I think you are a sex addict and a sociopath. What you describe is sexual addiction. Like any addict, you have a feedback loop that provides you with positive reinforcement every time you make a conquest—hence your comparison to a winning touchdown in the big game… What is so very disturbing is your complete lack of guilt, remorse or empathy for the other parties involved. You know intellectually that this is bad behavior, because you are aware you are betraying your spouse and hurting all the other woman you deal with. Yet it seems that you understand this only on a purely observational level. It sounds as though you have no capacity for emotion. You lack any ability to hold yourself morally accountable for your dishonest and harmful actions. You are easily able to rationalize hurting and mistreating others, whether they are strangers or relatives. In fact, you take pleasure in it. Hence, I also think you are a sociopath, with an utter lack of concern and regard for others.

I’m not sure what or if the psychopath answered her back. I suspect, however, that he couldn’t care less about her diagnosis or anyone else’s assessment of him, at least in so far as it’s negative. Compulsive seducers tend to be extremely narcissistic. They use their conquests as mirrors to reflect back to them an aggrandized image of their own desirability. Steve Becker distinguishes, however, between the motives of narcissists and psychopaths. Of the two, he suggests that psychopaths present a greater danger to others. He explains that all psychopaths are narcissists. But the converse isn’t true. Not all narcissists are psychopathic, in the sense of living for the thrill of duping and harming others. In his essay, “Sociopath versus Narcissist,” Becker argues that both narcissistic and psychopathic seducers share a tendency to treat others as objects. He states, “Welcome to the world of the narcissist and psychopath. Theirs is a mindset of immediate, demanded gratification, with a view of others as expected—indeed existing—to serve their agendas. Frustrate their agendas, and you can expect repercussions, ranging from the disruptive to ruinous.” (powercommunicating.com)

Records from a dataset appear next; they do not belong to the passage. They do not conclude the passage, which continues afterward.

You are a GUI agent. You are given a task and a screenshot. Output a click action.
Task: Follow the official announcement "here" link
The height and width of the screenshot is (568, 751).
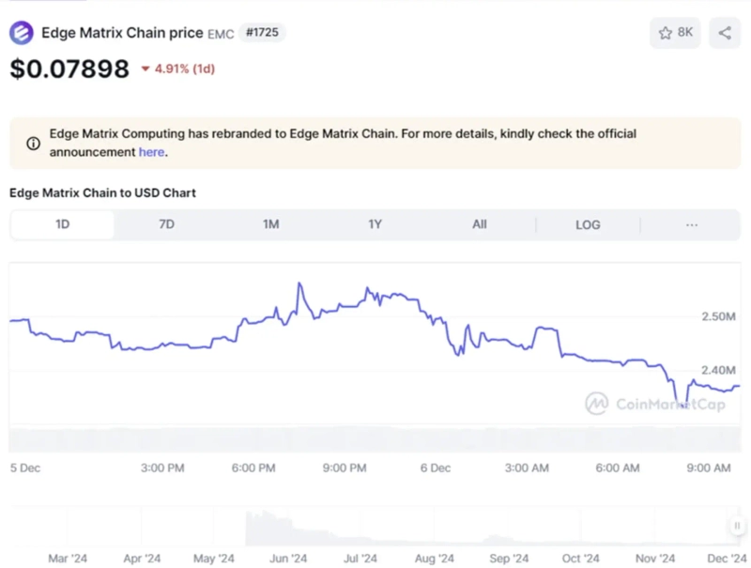tap(151, 152)
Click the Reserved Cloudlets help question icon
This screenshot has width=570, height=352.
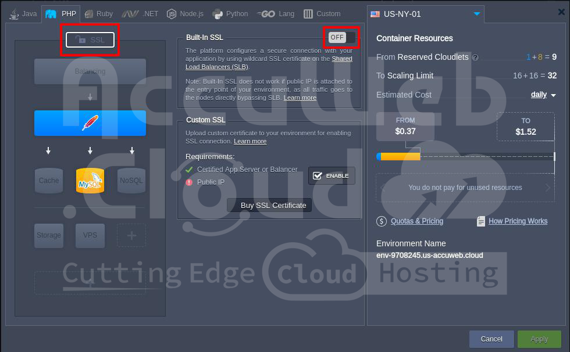[x=475, y=58]
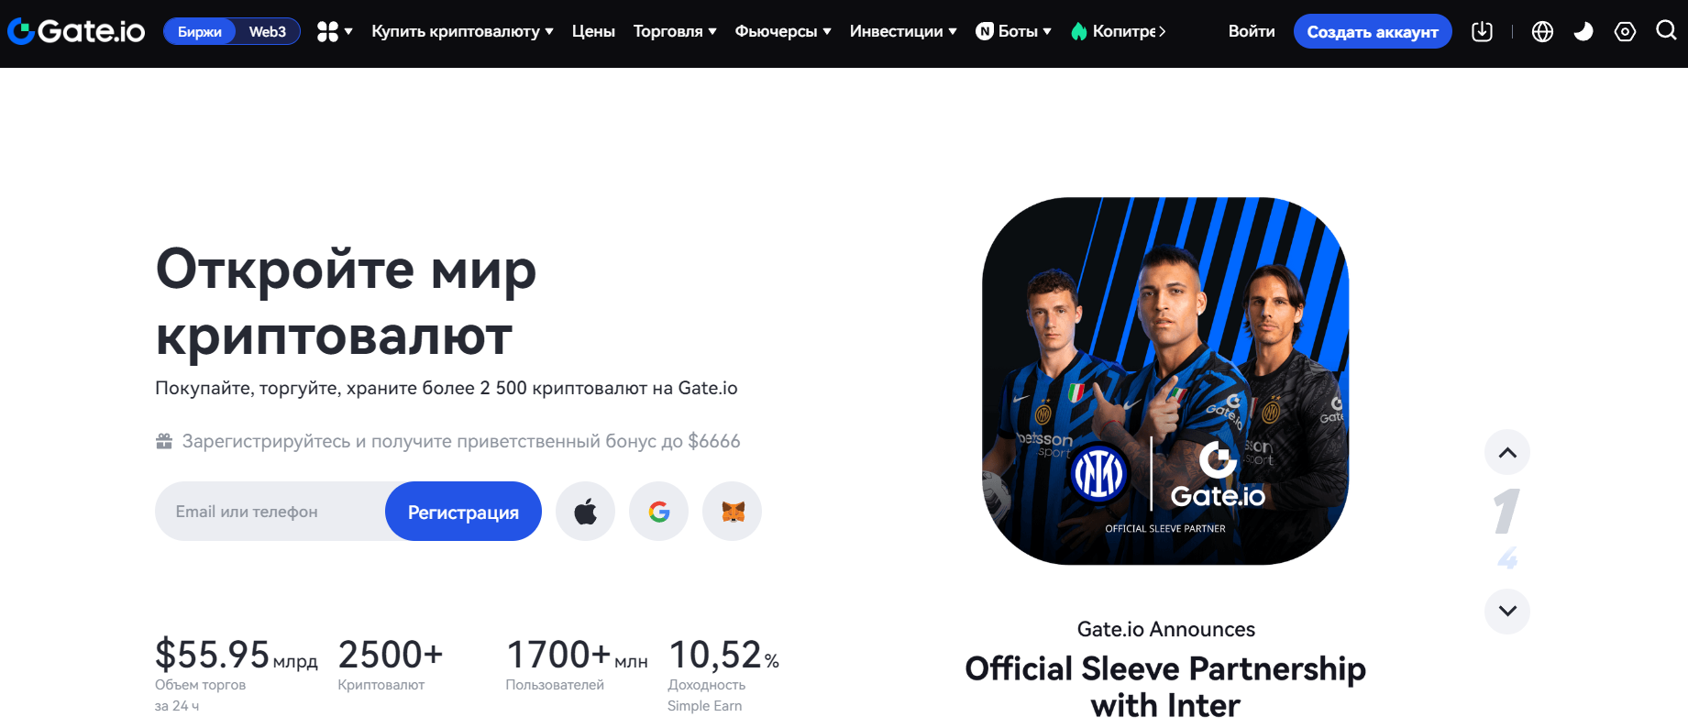Open the language globe icon
This screenshot has width=1688, height=728.
pos(1542,31)
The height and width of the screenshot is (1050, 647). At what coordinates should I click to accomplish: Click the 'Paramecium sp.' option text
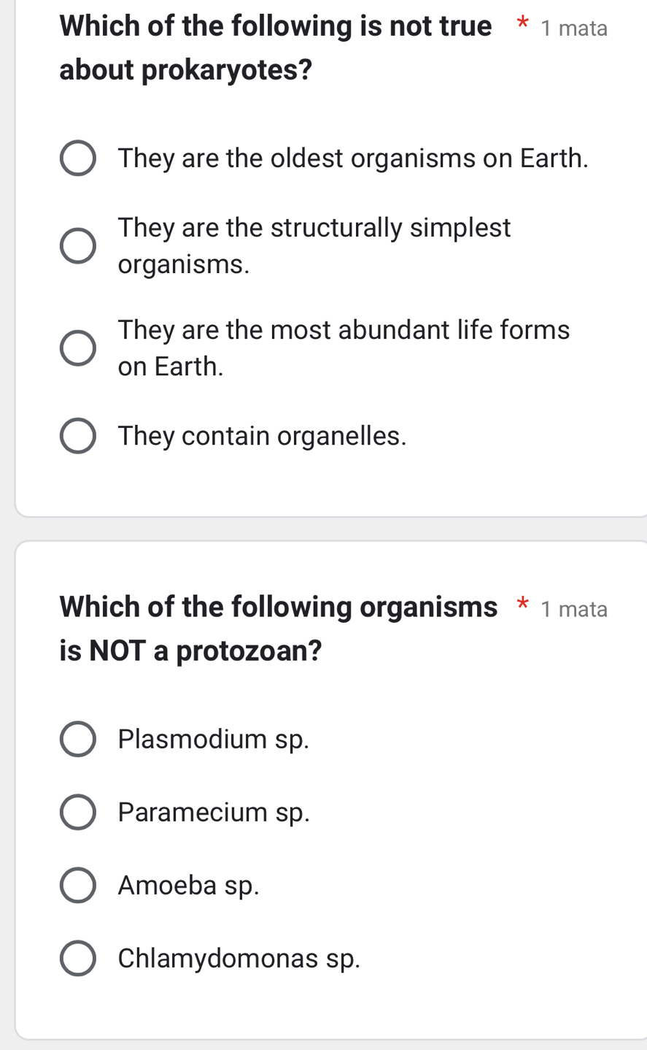pyautogui.click(x=214, y=813)
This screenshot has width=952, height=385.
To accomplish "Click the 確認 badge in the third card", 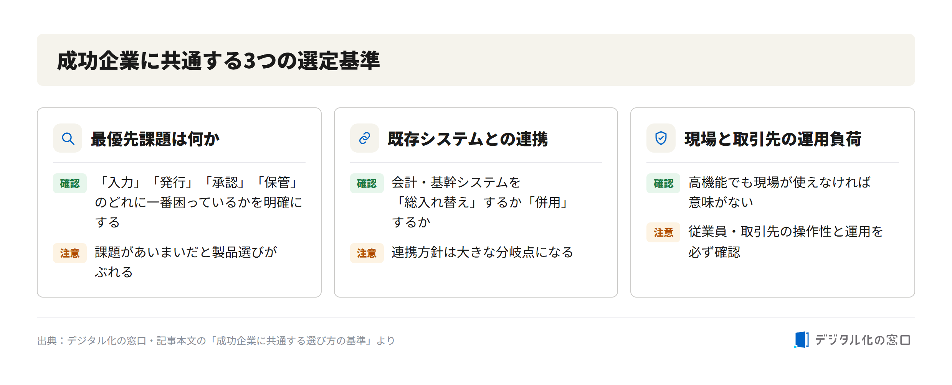I will [x=663, y=183].
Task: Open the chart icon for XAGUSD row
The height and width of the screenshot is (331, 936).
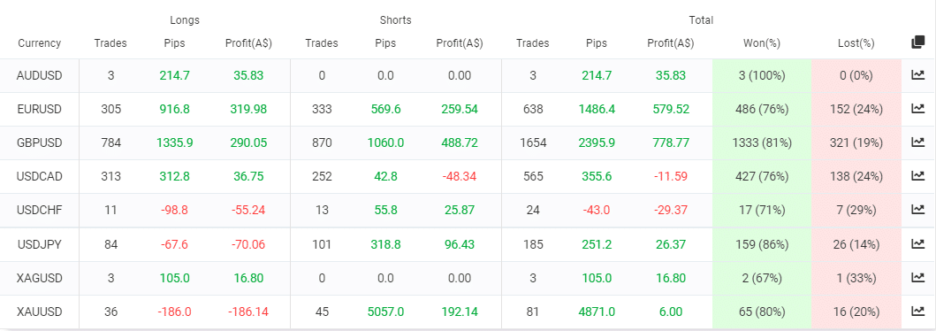Action: [x=917, y=278]
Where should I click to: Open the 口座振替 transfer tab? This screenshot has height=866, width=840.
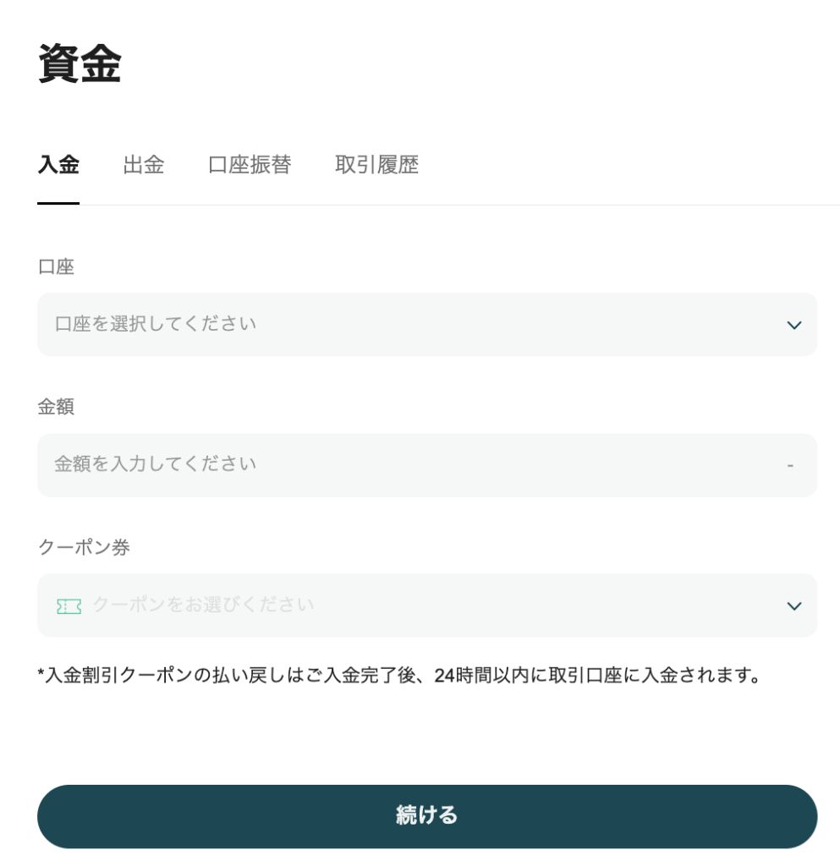point(249,165)
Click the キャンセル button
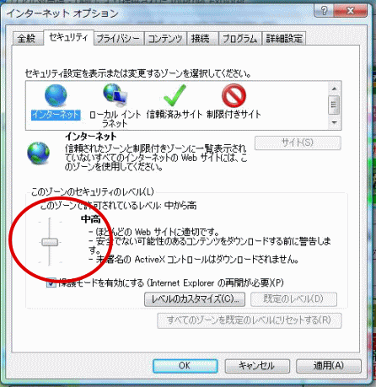The image size is (376, 387). coord(257,366)
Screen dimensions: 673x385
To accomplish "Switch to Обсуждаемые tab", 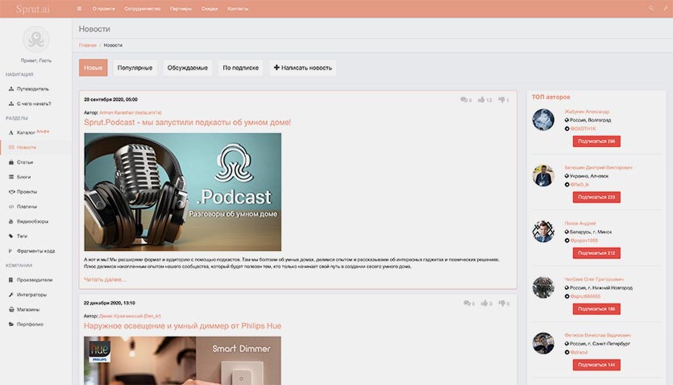I will (187, 68).
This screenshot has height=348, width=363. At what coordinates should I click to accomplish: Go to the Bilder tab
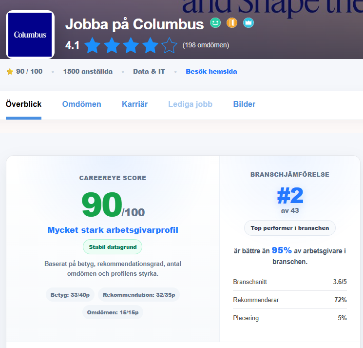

Psychopaths and narcissists, however, have different motivations for why they seduce. Narcissists need an endless supply of validation. The more women they seduce, the more they feel reassured in their sex appeal. By way of contrast, a psychopath does it primarily for the pleasure of playing a game. The women he seduces, whether he’s involved with them for one evening or several years, represent nothing more than pawns, to be used for his personal pleasure and amusement. Becker elaborates:

The psychopath is less obsessed than the narcissist with validation. Indeed, his inner world seems to lack much of anything to validate: it is barren, with nothing in it that would even be responsive to validation. An emotional cipher, the psychopath’s exploitation of others is more predatory than the narcissist’s. For the psychopath, who may be paranoid, the world is something like a gigantic hunt, populated by personified-objects to be mined to his advantage (powercommunicating.com). 

Just as they eventually tire of each game piece—be it a long-term girlfriend, casual lover or spouse—psychopaths also tire of each kind of game. Even promiscuous sex gets boring for them. Which is why they often feel the need to engage in acts of physical violence for additional thrills. However, their boredom is only temporarily relieved by each new addiction, transgression and act of depravity. This discussion brings us right back to Cleckley’s The Mask of Sanity, where the author addresses the psychopath’s mind-numbing sense of ennui.